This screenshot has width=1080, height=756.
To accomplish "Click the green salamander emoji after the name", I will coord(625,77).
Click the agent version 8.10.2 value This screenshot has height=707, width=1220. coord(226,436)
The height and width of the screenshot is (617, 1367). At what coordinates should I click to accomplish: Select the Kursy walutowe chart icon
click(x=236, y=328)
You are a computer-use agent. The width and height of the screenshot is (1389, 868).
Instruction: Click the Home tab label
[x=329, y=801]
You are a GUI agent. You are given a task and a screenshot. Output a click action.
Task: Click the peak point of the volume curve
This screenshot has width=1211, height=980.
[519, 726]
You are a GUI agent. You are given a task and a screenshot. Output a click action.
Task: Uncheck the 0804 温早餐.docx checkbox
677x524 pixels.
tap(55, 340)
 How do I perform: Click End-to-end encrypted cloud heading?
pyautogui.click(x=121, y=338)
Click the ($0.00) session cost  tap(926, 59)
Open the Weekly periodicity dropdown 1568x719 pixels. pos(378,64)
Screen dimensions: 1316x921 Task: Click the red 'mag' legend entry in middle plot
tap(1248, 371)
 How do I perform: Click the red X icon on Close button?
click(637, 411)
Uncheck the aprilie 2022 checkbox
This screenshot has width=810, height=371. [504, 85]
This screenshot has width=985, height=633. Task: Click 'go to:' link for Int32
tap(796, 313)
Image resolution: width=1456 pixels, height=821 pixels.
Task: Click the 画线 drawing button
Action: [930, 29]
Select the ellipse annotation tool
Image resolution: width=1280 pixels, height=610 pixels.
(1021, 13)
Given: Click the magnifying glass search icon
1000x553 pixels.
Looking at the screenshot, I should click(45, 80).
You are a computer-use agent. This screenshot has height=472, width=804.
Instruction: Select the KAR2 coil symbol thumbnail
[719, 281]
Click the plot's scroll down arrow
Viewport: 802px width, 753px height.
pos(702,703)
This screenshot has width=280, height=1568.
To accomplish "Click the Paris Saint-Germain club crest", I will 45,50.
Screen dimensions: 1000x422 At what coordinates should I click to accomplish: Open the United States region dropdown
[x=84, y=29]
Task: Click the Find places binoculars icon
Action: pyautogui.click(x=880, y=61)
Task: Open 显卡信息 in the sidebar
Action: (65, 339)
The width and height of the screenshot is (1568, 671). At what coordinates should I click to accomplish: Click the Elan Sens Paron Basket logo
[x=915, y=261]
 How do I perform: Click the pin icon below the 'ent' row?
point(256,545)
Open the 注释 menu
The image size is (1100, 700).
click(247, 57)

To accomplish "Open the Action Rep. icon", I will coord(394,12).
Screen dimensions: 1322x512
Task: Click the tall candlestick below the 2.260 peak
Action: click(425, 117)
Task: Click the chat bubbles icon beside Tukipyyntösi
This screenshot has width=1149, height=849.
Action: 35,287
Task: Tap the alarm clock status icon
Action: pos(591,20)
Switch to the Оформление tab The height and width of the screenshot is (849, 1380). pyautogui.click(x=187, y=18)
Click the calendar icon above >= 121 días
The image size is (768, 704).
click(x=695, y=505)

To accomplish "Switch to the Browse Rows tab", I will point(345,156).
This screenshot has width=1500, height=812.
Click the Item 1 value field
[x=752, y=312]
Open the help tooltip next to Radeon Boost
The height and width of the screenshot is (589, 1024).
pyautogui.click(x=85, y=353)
════
Each line holding the word "agent" must be pulled from the records.

Output of the exercise:
Click the agent version 8.10.2 value This screenshot has height=707, width=1220. coord(226,436)
You are a computer-use agent. The width and height of the screenshot is (1389, 868).
You are a GUI agent. You are given a task and a screenshot. Output a click action.
You are a GUI agent. You are given a task and a screenshot. Output a click action.
You are a computer-use agent. This screenshot has height=472, width=804.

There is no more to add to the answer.